The New York Convention is one of the stated advantages of international arbitration over court proceedings. One of the cardinal principles of the Convention is the recognition, and as necessary enforcement, of ‘foreign’ awards in most countries in the world. That is enshrined in s.103 Arbitration Act 1996 which provides that Recognition or enforcement of a New York Convention award shall not be refused except in certain specified cases. One such exception to the recognition and enforcement regime is where there was no valid arbitration agreement: s103(2) (b). This provision was considered by the Supreme Court in Dallah Real Estate and Tourism Holding Company v Government of Pakistan [2010] UKSC 46 The case raised the issue of whether the government of Pakistan (P) could resist enforcement in England of a French ICC award, on the basis that it was not party to the arbitration agreement, even though the tribunal had previously ruled that P was bound by the agreement. The Court of Appeal had held that enforcement should be refused under section 103(2)(b) because, on the evidence, P was not bound by the arbitration agreement. Upholding the conclusions and reasoning of the Court of Appeal, the Supreme Court held that: 

  • The question of whether P was bound by the arbitration agreement fell to be determined by reference to all the evidence. The English court was not limited to reviewing the tribunal’s own ruling on this issue, and was not required to defer to the tribunal’s views. 
  • Dallah’s argument, that P was bound by the arbitration agreement as a matter of French law on the basis of the parties’ “common intention”, was rejected. On the evidence (including expert evidence of French law), P was not so bound. 

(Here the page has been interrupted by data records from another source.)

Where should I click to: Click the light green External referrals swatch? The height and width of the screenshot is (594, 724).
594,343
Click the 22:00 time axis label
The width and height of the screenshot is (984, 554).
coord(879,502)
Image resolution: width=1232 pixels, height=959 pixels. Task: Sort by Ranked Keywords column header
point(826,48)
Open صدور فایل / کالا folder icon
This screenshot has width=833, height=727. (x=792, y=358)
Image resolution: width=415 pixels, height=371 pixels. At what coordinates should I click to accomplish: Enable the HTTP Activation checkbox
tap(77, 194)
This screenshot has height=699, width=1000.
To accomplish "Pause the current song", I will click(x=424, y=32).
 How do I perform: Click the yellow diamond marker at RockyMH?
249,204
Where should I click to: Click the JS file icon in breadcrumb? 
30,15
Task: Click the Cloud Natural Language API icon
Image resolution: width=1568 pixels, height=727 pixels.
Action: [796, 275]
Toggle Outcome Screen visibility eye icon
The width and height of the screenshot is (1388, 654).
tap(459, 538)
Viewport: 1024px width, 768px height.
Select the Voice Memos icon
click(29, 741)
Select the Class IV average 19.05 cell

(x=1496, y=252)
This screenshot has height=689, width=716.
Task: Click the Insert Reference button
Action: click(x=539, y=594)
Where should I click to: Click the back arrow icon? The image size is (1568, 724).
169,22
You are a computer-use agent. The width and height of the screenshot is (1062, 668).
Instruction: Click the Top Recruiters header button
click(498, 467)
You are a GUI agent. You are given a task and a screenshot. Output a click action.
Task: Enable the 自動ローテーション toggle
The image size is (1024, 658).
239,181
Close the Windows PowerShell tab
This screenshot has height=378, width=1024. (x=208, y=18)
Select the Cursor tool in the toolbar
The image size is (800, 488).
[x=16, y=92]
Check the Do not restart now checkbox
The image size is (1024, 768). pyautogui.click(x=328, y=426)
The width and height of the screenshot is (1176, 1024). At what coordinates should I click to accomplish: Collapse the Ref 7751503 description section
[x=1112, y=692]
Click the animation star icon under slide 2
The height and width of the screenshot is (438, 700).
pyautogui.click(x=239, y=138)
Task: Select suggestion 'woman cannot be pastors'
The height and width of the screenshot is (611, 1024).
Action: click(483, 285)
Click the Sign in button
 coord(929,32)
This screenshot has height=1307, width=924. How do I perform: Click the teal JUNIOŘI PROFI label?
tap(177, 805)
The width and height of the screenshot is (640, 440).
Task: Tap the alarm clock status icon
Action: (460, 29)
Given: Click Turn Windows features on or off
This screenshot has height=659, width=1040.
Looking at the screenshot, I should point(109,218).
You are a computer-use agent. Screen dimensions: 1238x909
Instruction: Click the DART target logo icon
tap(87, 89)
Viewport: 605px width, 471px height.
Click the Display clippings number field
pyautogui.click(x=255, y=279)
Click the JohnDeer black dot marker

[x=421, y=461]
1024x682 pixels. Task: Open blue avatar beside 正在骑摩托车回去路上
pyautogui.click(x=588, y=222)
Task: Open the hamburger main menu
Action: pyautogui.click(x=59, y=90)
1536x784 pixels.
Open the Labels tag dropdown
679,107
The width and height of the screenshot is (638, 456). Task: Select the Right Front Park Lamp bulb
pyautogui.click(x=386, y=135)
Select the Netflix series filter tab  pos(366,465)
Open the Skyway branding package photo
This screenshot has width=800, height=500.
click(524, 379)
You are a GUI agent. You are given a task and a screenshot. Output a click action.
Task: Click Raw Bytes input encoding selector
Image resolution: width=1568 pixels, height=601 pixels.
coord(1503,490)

  • Although section 103 confers on the court a limited discretion to allow enforcement even if one of the statutory defences to enforcement is established, that discretion will not be exercised in favour of the award creditor where there was no valid binding arbitration agreement and the tribunal lacked jurisdiction to make the award.

The decision is to be welcomed for it must be correct that if a party had never conferred jurisdiction on a tribunal it ought not to face execution over its assets to enforce the award that ought never to have been made.